Exercise prompt:
Rewrite the listing below, replacing each "How do I perform" with "How can I do" and leaving everything else unchanged.

Entries pointing to words and elements:
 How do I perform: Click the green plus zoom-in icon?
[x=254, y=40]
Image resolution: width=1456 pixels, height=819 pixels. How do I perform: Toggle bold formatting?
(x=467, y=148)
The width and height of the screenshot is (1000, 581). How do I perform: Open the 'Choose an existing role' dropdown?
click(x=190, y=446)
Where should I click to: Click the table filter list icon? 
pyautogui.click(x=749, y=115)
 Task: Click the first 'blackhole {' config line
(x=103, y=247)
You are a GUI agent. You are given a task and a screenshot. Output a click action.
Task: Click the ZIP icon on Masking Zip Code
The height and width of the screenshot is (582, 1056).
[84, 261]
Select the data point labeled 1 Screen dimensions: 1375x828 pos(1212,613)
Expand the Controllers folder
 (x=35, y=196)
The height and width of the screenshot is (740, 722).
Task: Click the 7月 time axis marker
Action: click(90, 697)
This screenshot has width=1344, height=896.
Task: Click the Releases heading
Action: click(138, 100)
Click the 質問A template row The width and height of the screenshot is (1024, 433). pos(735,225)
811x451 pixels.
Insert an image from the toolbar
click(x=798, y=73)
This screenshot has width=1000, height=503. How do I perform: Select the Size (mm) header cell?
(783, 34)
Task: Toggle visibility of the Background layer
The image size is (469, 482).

Result of this task:
 How can I do: Click the green plus zoom-in icon?
[x=254, y=40]
Image resolution: width=1456 pixels, height=819 pixels. How can I do: Toggle bold formatting?
(x=467, y=148)
The width and height of the screenshot is (1000, 581). How can I do: Open the 'Choose an existing role' dropdown?
click(x=190, y=446)
Where should I click to: Click the table filter list icon? 
pyautogui.click(x=749, y=115)
 Task: Click the first 'blackhole {' config line
(x=103, y=247)
You are a GUI agent. You are given a task and a screenshot. Output a click action.
Task: Click the ZIP icon on Masking Zip Code
The height and width of the screenshot is (582, 1056).
[84, 261]
Select the data point labeled 1 Screen dimensions: 1375x828 pos(1212,613)
Expand the Controllers folder
 (x=35, y=196)
The height and width of the screenshot is (740, 722).
Task: Click the 7月 time axis marker
Action: click(90, 697)
This screenshot has width=1344, height=896.
Task: Click the Releases heading
Action: click(138, 100)
Click the 質問A template row The width and height of the screenshot is (1024, 433). pos(735,225)
811x451 pixels.
Insert an image from the toolbar
click(x=798, y=73)
This screenshot has width=1000, height=503. How can I do: Select the Size (mm) header cell?
(783, 34)
Task: Toggle visibility of the Background layer
The image size is (469, 482).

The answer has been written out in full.